Report every line in the entries below that contains the word "Instruction".

--- Start Input for this task ---

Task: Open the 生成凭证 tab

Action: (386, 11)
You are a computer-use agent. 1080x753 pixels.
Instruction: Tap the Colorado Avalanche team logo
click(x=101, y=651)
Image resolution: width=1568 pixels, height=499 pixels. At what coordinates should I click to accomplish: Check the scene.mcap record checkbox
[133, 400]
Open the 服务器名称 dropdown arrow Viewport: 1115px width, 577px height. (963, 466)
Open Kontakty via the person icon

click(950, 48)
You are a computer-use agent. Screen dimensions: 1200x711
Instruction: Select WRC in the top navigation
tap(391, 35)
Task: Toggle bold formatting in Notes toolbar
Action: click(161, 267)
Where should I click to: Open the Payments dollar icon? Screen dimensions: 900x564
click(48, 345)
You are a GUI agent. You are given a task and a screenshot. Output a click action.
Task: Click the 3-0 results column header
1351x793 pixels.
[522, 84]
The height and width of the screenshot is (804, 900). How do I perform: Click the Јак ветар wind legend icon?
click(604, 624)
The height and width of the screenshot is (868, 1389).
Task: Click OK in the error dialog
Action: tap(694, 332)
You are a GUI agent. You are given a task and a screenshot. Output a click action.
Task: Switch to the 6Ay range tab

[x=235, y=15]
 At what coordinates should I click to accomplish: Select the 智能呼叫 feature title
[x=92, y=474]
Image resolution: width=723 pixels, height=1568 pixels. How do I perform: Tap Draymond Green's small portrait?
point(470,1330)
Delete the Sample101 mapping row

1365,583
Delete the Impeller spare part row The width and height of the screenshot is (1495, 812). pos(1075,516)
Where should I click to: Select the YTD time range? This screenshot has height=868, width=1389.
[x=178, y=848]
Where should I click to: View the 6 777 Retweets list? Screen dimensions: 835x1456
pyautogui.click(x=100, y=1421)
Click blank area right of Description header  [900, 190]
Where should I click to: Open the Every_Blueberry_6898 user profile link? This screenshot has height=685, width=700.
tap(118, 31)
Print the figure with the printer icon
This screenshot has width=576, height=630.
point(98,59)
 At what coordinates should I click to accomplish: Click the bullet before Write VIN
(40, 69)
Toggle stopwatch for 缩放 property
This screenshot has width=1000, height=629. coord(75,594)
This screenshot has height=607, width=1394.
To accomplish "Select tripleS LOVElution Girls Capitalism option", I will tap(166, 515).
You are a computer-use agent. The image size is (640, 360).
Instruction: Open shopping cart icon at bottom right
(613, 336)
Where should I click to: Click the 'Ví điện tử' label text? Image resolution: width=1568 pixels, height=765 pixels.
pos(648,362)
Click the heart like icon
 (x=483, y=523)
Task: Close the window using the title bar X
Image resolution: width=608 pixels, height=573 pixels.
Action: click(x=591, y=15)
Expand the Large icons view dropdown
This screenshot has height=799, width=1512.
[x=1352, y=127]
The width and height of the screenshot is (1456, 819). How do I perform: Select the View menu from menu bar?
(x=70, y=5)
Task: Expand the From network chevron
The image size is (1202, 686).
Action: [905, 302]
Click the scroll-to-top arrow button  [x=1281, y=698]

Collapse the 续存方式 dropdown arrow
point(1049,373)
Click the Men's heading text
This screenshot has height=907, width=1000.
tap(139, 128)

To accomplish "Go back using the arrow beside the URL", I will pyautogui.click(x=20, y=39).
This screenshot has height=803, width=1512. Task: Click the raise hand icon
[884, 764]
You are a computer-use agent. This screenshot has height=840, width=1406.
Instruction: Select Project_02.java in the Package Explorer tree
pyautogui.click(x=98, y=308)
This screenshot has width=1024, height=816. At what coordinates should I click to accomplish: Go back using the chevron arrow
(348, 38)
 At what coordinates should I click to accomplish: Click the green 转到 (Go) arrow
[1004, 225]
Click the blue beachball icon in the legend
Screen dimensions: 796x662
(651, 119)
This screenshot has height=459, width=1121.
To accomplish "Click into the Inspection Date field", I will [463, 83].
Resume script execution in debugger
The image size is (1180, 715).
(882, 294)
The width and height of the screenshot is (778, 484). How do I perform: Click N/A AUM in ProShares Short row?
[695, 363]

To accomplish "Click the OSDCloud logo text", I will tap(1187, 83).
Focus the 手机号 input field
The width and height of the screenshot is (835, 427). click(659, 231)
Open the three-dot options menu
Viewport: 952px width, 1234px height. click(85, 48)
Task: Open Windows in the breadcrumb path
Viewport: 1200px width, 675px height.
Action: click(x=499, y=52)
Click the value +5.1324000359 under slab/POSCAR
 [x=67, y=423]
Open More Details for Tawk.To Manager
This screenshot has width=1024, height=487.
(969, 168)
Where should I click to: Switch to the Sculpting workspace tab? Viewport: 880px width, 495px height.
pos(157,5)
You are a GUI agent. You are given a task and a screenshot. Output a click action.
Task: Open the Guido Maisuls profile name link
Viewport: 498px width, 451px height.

--- End Input for this task ---

__Answer in full__
Instruction: Tap the Colorado Avalanche team logo
Instruction: Select WRC in the top navigation
Instruction: Open shopping cart icon at bottom right
Instruction: Select Project_02.java in the Package Explorer tree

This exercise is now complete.